**PROBLEM**
Among the lines of data below, reproduce only those from the one with "Task: Click the line" through the one with "Viewport: 868px width, 408px height.", exactly as they stand, both ends included.

**TASK INPUTS**
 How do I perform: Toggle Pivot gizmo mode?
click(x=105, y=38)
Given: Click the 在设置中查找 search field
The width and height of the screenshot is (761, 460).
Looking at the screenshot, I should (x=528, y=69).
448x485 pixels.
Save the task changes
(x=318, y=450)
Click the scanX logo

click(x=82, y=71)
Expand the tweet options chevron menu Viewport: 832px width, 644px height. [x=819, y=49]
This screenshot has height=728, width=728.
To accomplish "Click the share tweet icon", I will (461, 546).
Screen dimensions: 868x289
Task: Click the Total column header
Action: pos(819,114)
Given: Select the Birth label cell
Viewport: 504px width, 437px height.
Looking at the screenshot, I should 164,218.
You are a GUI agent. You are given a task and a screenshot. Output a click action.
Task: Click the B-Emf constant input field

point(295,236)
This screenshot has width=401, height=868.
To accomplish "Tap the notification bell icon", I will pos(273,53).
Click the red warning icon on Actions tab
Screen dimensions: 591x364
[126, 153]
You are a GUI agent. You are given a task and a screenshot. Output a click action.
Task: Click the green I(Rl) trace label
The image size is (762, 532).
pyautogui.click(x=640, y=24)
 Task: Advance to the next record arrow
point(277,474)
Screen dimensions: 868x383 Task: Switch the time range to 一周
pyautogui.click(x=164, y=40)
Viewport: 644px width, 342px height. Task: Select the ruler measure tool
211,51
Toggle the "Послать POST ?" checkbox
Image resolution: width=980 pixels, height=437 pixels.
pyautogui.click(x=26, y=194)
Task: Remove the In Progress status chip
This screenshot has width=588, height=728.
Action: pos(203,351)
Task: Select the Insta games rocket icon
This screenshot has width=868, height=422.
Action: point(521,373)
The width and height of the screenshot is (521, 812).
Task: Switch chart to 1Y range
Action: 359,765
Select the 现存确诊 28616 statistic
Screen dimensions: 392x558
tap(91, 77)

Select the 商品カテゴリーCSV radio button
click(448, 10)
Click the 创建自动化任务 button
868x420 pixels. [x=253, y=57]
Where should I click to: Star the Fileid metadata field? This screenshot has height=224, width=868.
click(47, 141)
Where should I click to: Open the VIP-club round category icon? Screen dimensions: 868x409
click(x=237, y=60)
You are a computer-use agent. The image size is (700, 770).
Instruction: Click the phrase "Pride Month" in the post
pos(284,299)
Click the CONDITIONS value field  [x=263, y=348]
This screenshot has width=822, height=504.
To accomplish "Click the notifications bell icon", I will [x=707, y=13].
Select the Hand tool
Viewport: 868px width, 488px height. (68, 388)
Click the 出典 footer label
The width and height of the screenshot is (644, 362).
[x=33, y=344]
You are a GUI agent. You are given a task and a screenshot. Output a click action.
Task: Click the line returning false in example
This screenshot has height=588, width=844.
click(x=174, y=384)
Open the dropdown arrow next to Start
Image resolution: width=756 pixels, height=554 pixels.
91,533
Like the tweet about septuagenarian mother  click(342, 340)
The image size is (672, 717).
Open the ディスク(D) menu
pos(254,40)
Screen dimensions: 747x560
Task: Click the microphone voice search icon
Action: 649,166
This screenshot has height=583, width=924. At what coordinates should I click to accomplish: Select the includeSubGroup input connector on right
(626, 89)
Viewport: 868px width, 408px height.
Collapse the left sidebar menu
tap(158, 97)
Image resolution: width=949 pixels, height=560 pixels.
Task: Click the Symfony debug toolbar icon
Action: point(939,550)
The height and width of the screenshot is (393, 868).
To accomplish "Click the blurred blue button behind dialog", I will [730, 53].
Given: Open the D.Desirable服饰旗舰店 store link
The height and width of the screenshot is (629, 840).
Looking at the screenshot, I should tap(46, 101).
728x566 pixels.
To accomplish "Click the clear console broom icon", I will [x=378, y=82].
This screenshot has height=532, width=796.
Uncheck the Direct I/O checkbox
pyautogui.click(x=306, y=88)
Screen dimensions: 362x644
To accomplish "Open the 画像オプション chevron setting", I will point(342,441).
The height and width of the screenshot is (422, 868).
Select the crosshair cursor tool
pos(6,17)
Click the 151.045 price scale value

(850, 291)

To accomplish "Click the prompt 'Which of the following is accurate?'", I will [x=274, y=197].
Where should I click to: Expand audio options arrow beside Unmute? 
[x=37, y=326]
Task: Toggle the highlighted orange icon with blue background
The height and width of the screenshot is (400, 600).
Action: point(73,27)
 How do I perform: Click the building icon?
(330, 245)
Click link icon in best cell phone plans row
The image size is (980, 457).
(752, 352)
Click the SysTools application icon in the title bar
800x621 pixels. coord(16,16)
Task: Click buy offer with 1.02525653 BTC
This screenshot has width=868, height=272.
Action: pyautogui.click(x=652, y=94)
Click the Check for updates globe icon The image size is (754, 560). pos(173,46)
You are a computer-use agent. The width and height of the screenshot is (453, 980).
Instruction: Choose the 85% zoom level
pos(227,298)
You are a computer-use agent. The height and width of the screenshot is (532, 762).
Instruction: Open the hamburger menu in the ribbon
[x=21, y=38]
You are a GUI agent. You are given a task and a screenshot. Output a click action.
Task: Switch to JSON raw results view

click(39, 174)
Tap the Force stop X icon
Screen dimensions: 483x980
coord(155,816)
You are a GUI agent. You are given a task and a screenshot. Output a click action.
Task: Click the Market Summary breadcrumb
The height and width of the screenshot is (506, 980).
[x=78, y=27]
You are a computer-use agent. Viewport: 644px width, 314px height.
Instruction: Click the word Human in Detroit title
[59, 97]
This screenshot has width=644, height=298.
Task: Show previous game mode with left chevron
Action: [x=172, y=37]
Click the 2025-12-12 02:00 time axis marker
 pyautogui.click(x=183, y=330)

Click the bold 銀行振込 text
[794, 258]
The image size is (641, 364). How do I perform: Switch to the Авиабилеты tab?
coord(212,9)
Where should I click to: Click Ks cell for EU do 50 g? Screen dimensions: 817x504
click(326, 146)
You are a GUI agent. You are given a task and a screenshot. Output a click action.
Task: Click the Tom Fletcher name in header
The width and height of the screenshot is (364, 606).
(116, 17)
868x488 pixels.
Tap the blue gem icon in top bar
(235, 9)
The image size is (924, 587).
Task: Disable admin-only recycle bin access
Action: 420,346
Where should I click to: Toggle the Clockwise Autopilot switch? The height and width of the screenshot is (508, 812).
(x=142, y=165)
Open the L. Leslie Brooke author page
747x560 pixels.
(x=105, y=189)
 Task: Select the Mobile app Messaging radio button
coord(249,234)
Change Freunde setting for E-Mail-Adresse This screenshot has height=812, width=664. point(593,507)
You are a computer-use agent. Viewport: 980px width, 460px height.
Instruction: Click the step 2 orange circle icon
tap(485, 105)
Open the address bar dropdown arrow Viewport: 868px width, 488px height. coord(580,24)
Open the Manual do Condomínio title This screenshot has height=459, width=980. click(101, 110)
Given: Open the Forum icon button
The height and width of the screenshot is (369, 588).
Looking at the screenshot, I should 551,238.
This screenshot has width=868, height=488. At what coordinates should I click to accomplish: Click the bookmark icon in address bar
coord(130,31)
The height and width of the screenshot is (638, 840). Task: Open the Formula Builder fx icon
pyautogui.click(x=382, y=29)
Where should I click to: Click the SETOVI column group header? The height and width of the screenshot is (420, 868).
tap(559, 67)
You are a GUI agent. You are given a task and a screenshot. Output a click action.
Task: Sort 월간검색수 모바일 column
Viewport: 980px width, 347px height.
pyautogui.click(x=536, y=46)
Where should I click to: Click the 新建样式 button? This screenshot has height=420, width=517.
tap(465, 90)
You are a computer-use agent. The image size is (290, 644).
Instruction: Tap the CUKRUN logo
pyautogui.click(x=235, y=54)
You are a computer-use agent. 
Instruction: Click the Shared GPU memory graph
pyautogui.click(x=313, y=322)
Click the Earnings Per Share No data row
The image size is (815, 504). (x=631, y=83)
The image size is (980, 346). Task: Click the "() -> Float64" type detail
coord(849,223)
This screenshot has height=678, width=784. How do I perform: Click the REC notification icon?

**OUTPUT FOR THIS EXERCISE**
Task: Click the line returning false in example
This screenshot has height=588, width=844.
click(x=174, y=384)
Open the dropdown arrow next to Start
Image resolution: width=756 pixels, height=554 pixels.
91,533
Like the tweet about septuagenarian mother  click(342, 340)
The image size is (672, 717).
Open the ディスク(D) menu
pos(254,40)
Screen dimensions: 747x560
Task: Click the microphone voice search icon
Action: 649,166
This screenshot has height=583, width=924. At what coordinates should I click to accomplish: Select the includeSubGroup input connector on right
(626, 89)
Viewport: 868px width, 408px height.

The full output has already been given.